## PROBLEM TO SOLVE
Every line from the one with "Task: Click the" through the end of the entries below must be retyped exactly, and only those lines. The pictures are not part of the copy.

## SUPPLIED MATERIAL
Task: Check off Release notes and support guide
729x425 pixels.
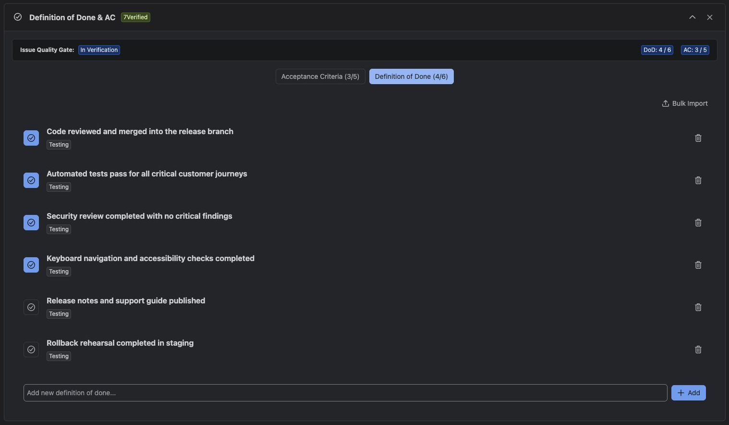Action: pos(31,307)
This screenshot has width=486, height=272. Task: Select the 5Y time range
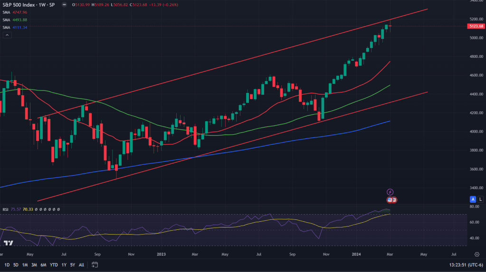73,265
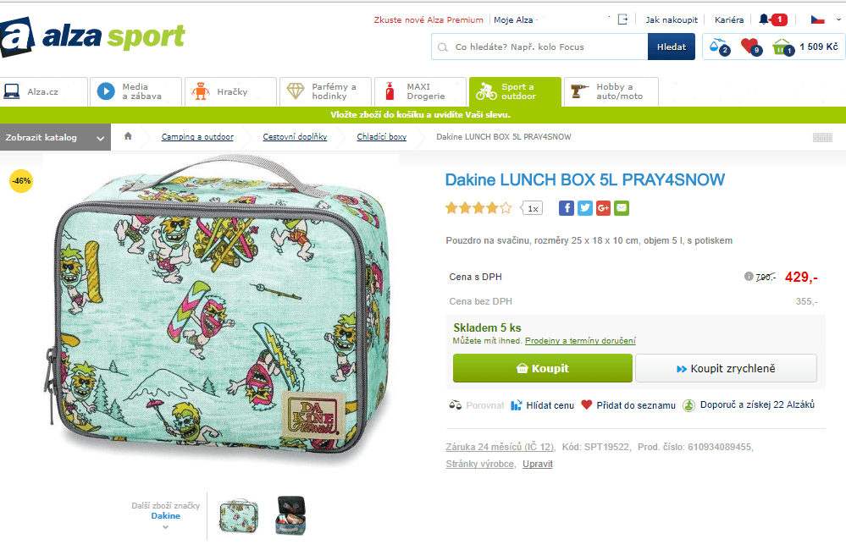Click the search input field
846x550 pixels.
point(539,47)

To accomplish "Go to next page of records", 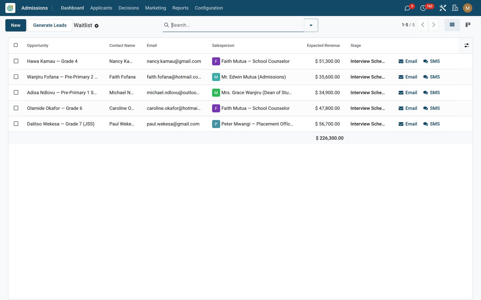I will (x=434, y=25).
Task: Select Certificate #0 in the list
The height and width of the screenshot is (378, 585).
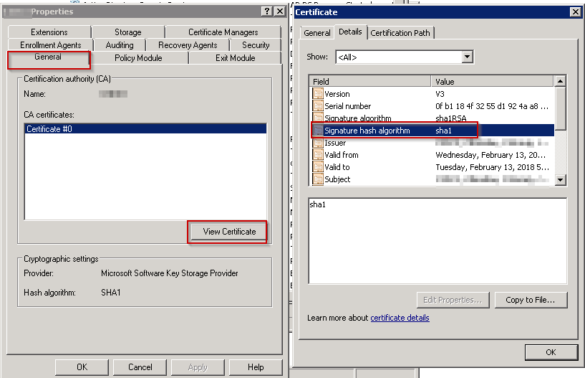Action: 145,129
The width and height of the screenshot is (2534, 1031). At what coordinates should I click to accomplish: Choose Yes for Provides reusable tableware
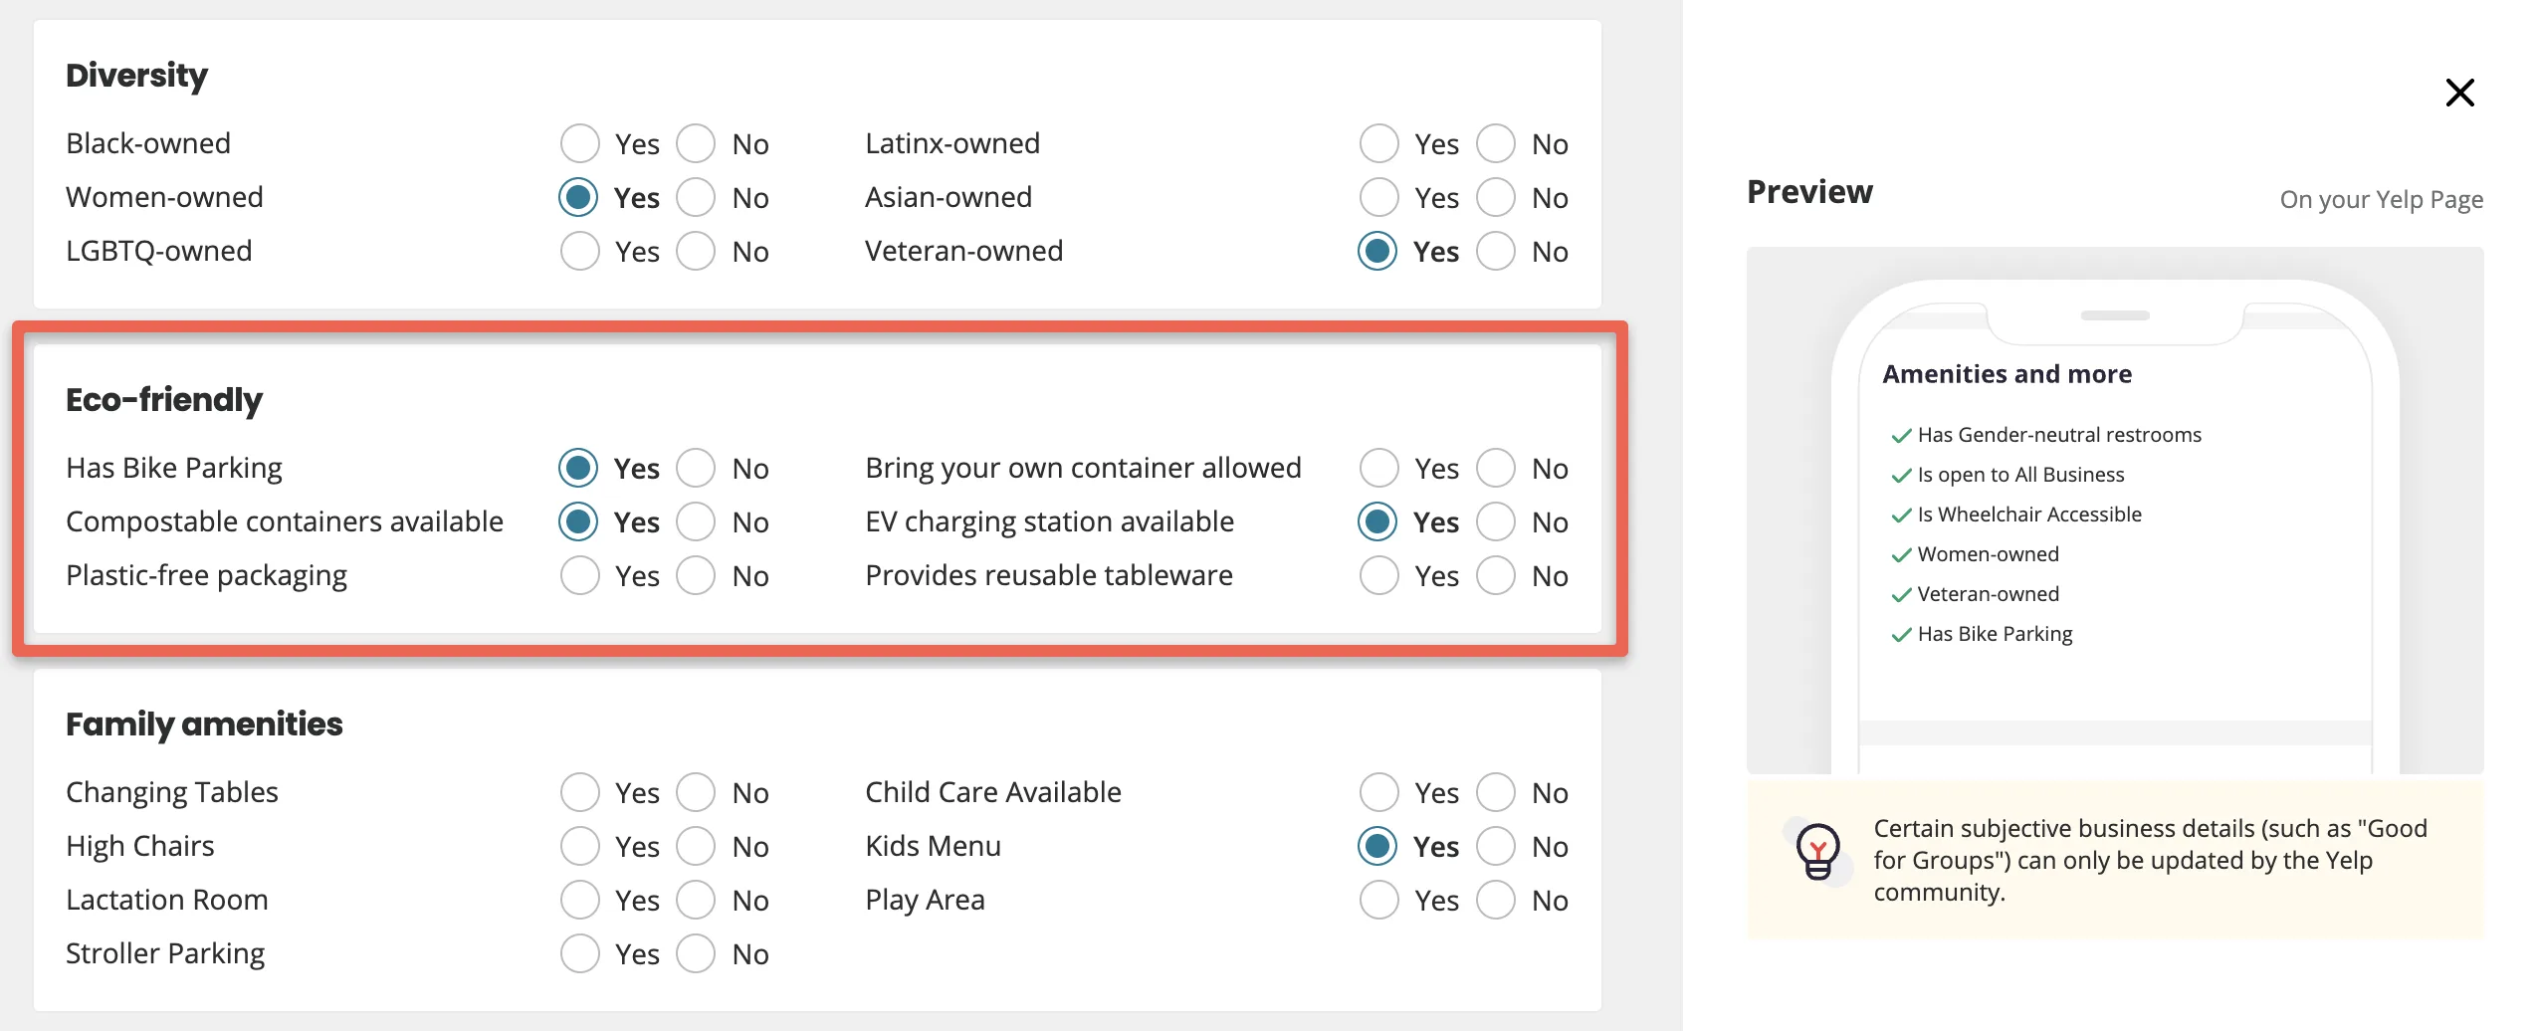point(1378,575)
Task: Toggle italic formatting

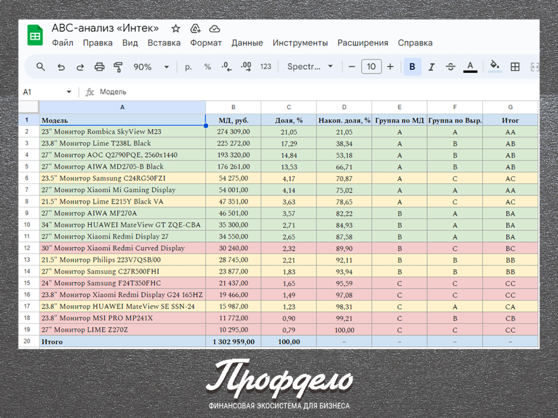Action: (x=431, y=67)
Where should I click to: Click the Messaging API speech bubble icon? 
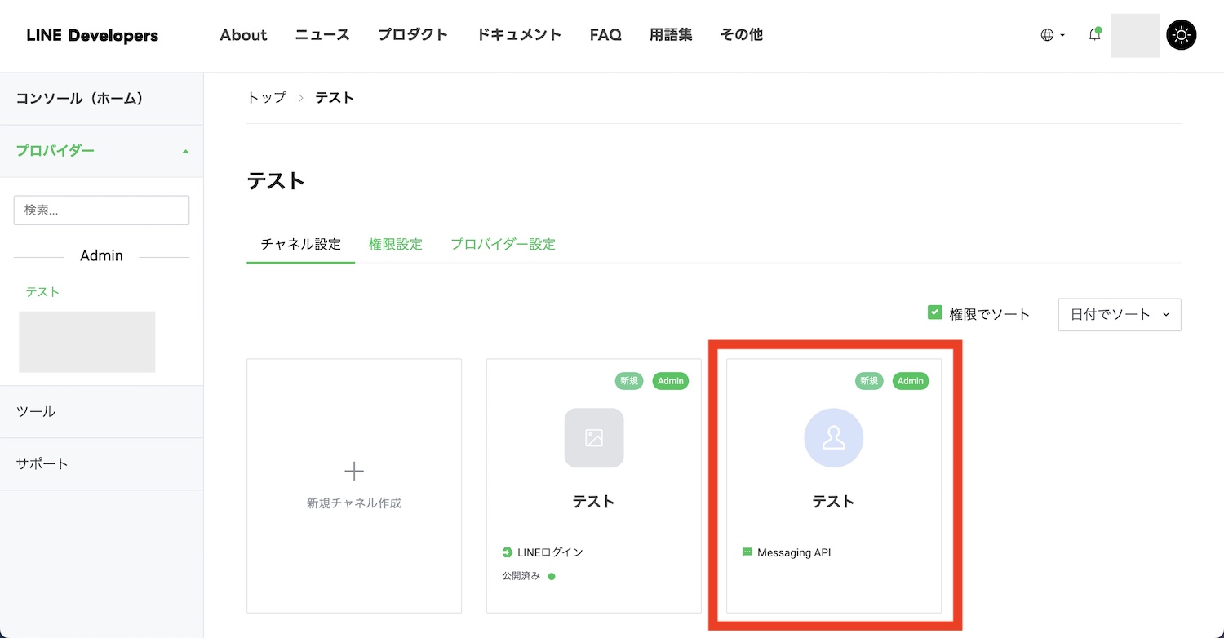click(747, 552)
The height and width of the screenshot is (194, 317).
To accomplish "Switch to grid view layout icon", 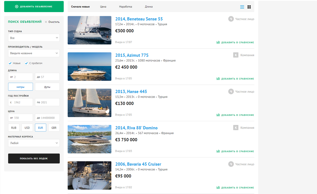I will pyautogui.click(x=249, y=7).
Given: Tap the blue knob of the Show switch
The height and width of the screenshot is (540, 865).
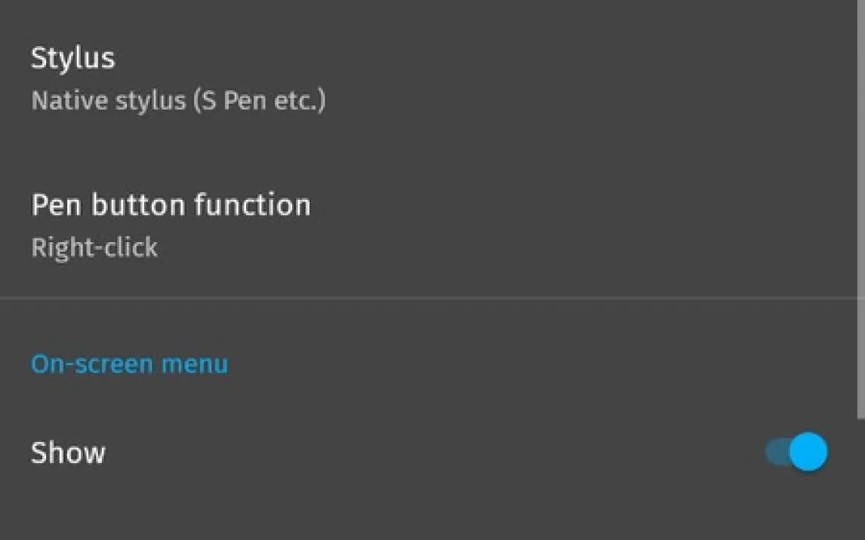Looking at the screenshot, I should [x=808, y=452].
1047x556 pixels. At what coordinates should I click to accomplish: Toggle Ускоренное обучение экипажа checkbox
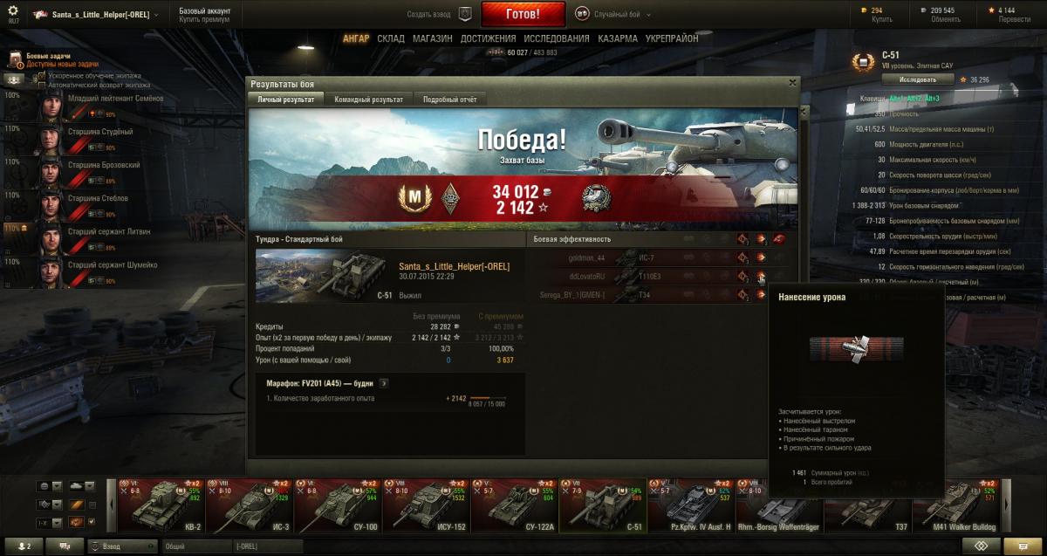42,76
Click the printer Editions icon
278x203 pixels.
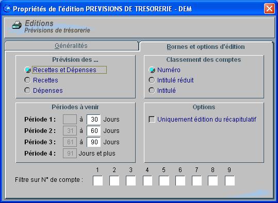tap(17, 26)
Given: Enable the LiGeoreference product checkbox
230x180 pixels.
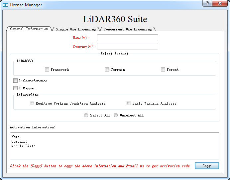Looking at the screenshot, I should tap(16, 81).
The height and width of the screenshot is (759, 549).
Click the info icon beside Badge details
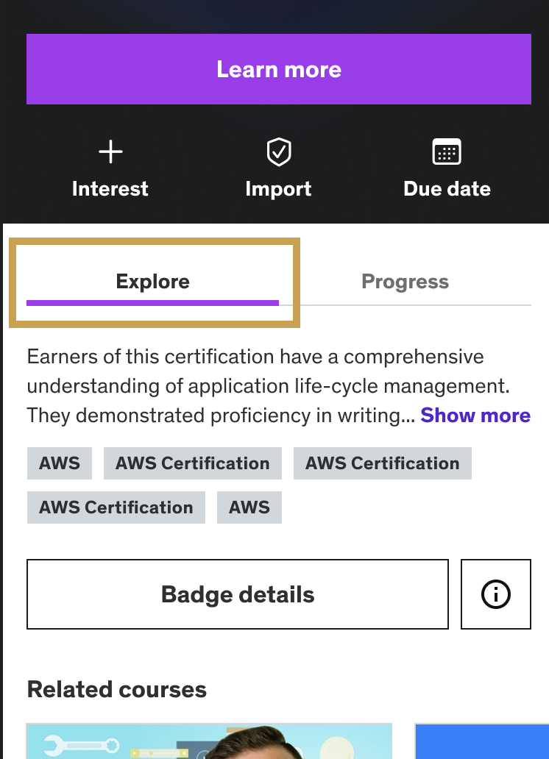[495, 594]
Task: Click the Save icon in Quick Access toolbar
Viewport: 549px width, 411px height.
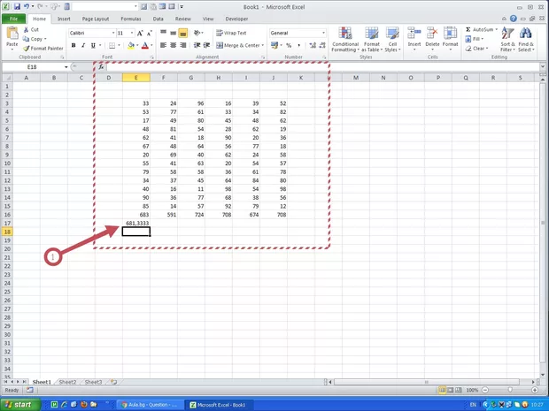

## EXERCISE RESULT
Task: Click the Save icon in Quick Access toolbar
Viewport: 549px width, 411px height.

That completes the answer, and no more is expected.